Data Normalization & Query Key Design

Nested API responses are the leading cause of stale-data bugs in production React applications. When the same User record arrives embedded inside a Post, a Comment, and a Notification response, each copy lives under a separate cache key — and a single write to one copy leaves the others stale until the next full invalidation. This reference duplication problem, and the query key chaos that usually accompanies it, affects every team working at scale with React Query, Apollo, SWR, or RTK Query.

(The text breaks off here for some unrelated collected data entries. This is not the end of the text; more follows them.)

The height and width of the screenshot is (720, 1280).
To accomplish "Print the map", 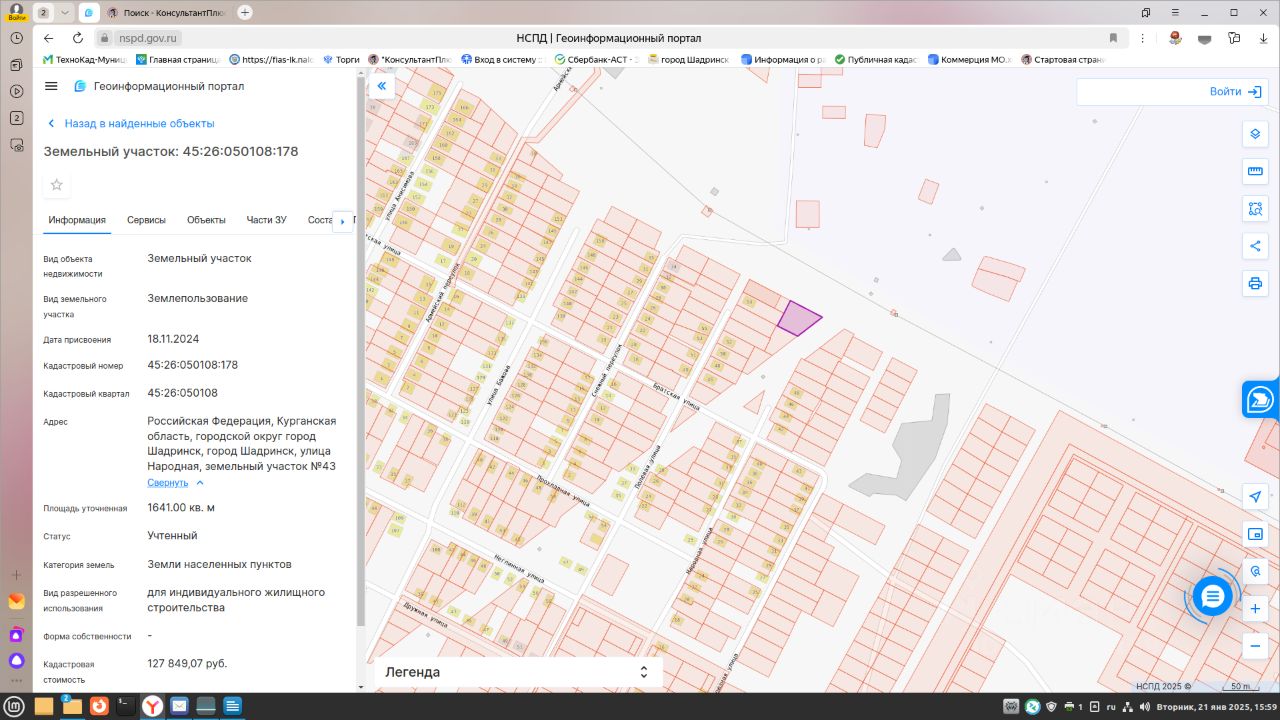I will [1255, 283].
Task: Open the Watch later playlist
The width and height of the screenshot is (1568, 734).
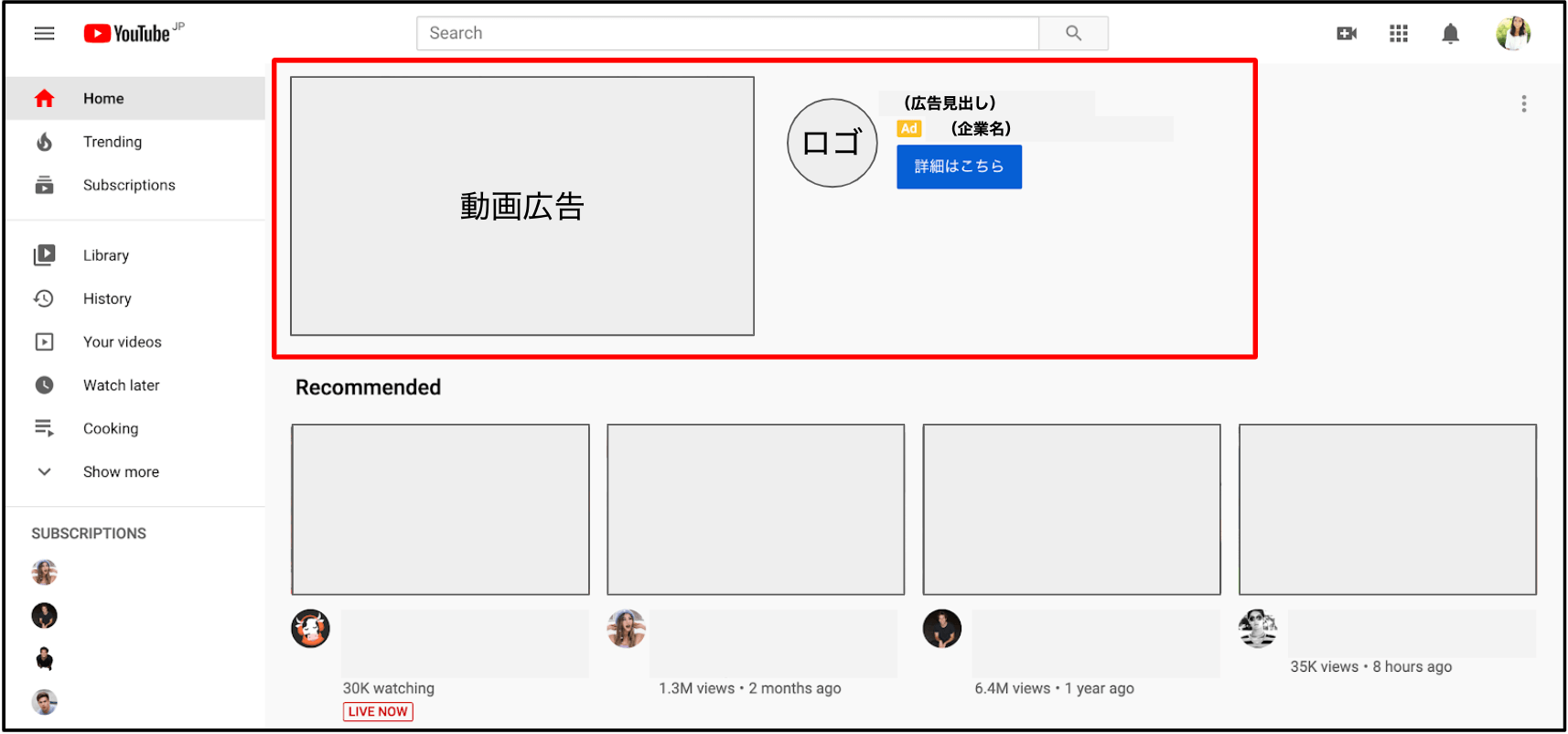Action: 121,385
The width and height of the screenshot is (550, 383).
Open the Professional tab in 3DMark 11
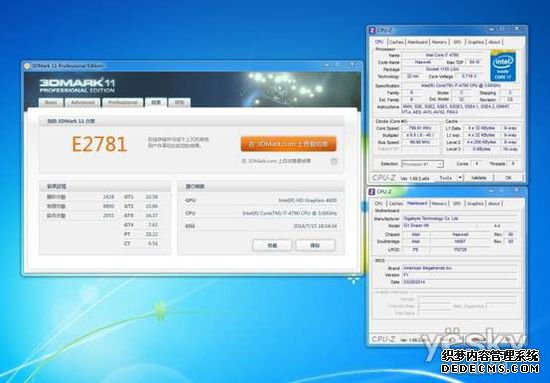pyautogui.click(x=122, y=102)

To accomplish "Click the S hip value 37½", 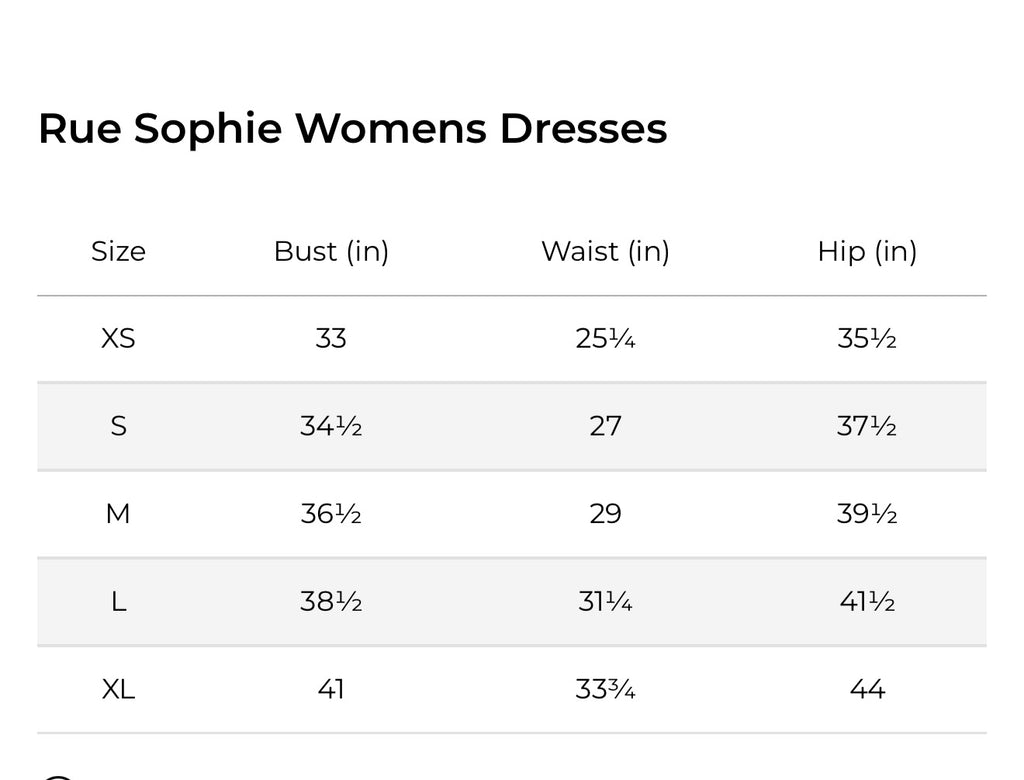I will tap(867, 426).
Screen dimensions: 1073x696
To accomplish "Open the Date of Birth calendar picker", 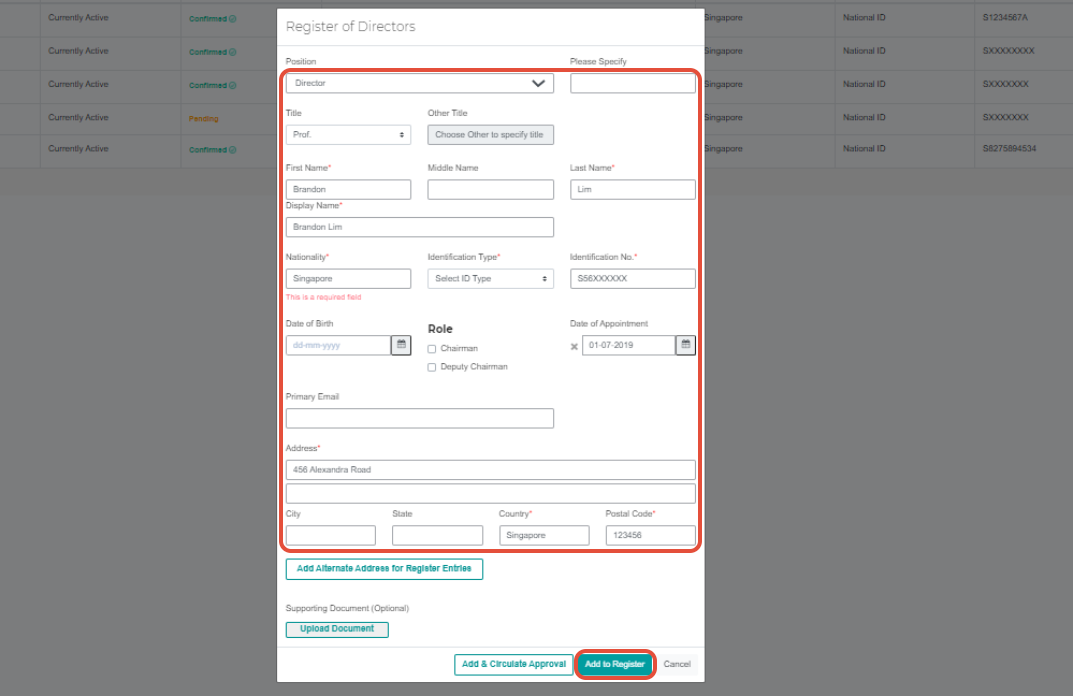I will (403, 344).
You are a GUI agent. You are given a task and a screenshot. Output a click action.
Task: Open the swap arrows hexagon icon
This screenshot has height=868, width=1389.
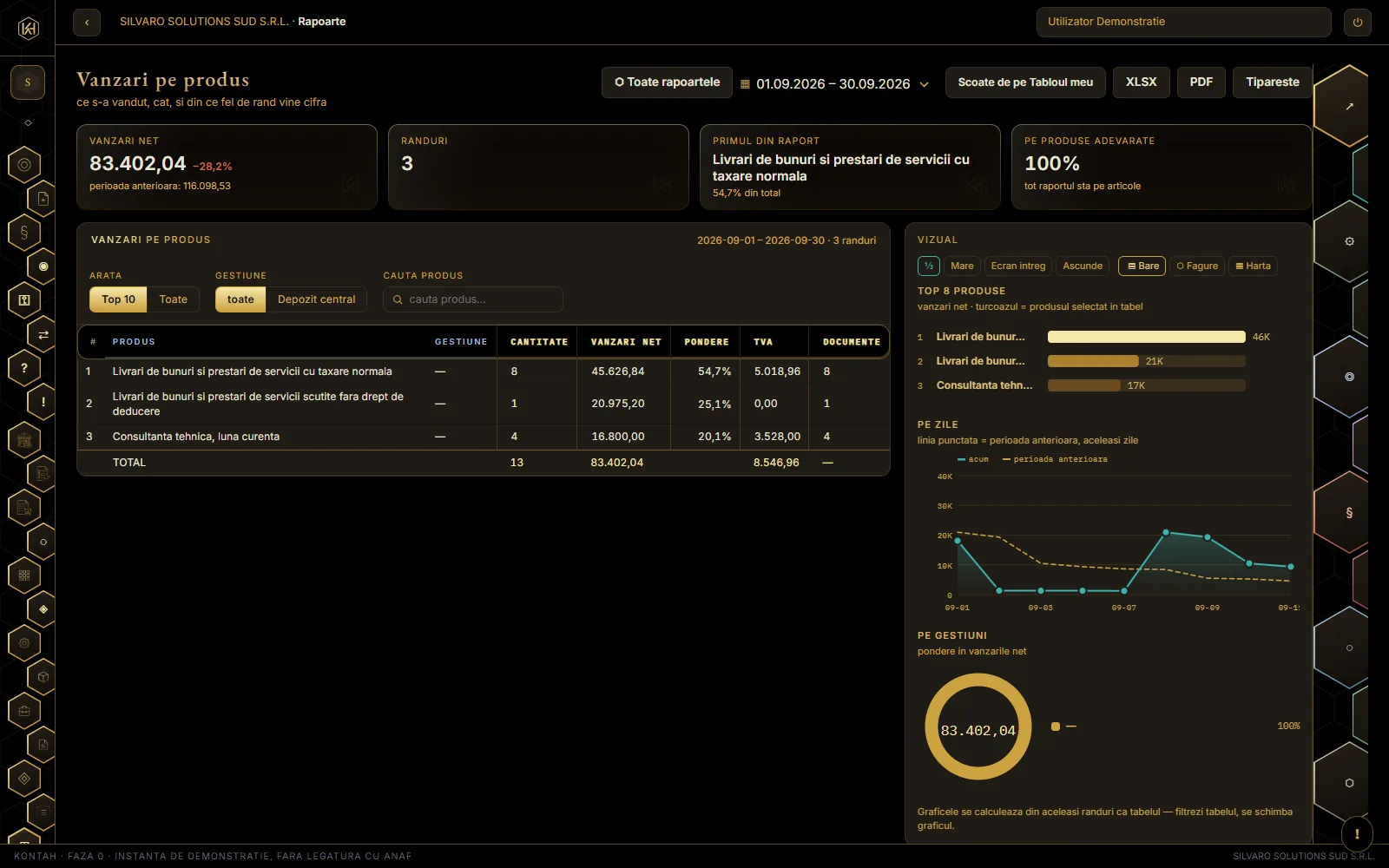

This guide is for frontend platform teams and SaaS product engineers who own the cache layer. It covers the architectural decisions that determine whether your cache is a consistent, efficient lookup store or a growing pile of duplicated, diverging snapshots: entity mapping and ID-based normalization, deterministic query key factories, relational reference stitching, and pagination normalization.

Understanding client vs server state boundaries before applying these patterns will help you avoid over-normalizing ephemeral UI state that belongs in local component state, not the query cache.

Architectural Overview

The diagram below models the data flow from raw network response through normalization to the component tree — and the two paths an update can take: a cache write that propagates to all affected refs, or a full invalidation that triggers a re-fetch.

Core Concepts Reference

Concept	Definition	React Query API	Apollo Client API	SWR API	RTK Query API
Query Key	Serializable array uniquely identifying a cache entry	`useQuery({ queryKey })`	`cache.readQuery({ query, variables })`	`useSWR(key)`	endpoint cache tag
Entity normalization	Flattening nested objects into ID-indexed records	Manual `select` transform or `normalizer`	`InMemoryCache` with `keyFields`	Manual in `fetcher`	`createEntityAdapter`
Invalidation	Marking cache entries stale to trigger re-fetch	`queryClient.invalidateQueries`	`cache.evict` / `refetchQueries`	`mutate(key)`	`invalidatesTags`
Optimistic update	Writing expected state before server confirms	`onMutate` + `setQueryData`	`optimisticResponse` + `update`	`mutate(key, data, false)`	`onQueryStarted`
Stale time	Window after fetch during which data is considered fresh	`staleTime` (ms)	`fetchPolicy: 'cache-first'`	`dedupingInterval`	N/A (RTK uses polling)
GC time	How long unused data stays in memory before eviction	`gcTime` (ms)	`InMemoryCache` LRU	N/A	`keepUnusedDataFor`
Structural sharing	Reusing object references when data has not changed	`structuralSharing: true` (default)	Automatic by ref	N/A	Enabled by default

Strategy 1 — Entity Mapping & Normalization at the Network Boundary

The normalization transform must run as close to the network boundary as possible — not inside a component, not inside a selector. By the time a response reaches the queryFn return value, it should already be in normalized form. This prevents two components from independently transforming the same payload and diverging on edge cases.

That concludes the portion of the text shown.